整った顔を不安に彩らせているので、空が悪いような気がしてきた。
出来る事なら誤魔化したいが、二度も言葉にしなかったら葵を傷付けてしまうかもしれない。
彼女が努力している事は間違いないのだから。
沸き上がる羞恥を必死に抑え込みながら、せめてもの抵抗として視線を逸らしつつ口を開く。
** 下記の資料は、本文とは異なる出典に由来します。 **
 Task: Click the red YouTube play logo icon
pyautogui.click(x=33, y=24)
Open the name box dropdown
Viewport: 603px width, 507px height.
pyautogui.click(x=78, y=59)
「そりゃあ、その、可愛い、と、思う。あくまで、俺の感想、だけど」
思いきりつっかえてしまい、抑えていた羞恥が頬へと昇ってきた。
火傷しそうな程に熱いので、空の頬は真っ赤になっているはずだ。
ちらりと葵の様子を窺えば、彼女が柔らかく目を細めて大きく息を吐き出した。
「良かった……。ホントに良かった……」
「そんなにホッとする程か?」
普通なら照れるか、褒め言葉に慣れているのなら素直に喜ぶ。
しかし葵の対応は全く違っており、気になって羞恥が一瞬で引っ込んだ。
空の質問にも葵は安堵の表情を見せる。
「はい。だって、一緒に居るのに好きじゃない顔だったら嫌じゃないですか」
「容姿だけで人を選り好みはしないけど、言いたい事は分かる」
おそらく、葵は空に不快感を与えていないか心配だったのだろう。
彼女程の美少女でも、自らの容姿に不安を抱く事があるようだ。
共感を示せば、葵が力を抜いた笑みを見せた。
「でしょう? これで一安心です」
「……」
明らかに普通の態度ではないが、聞くに聞けず黙り込む空だった。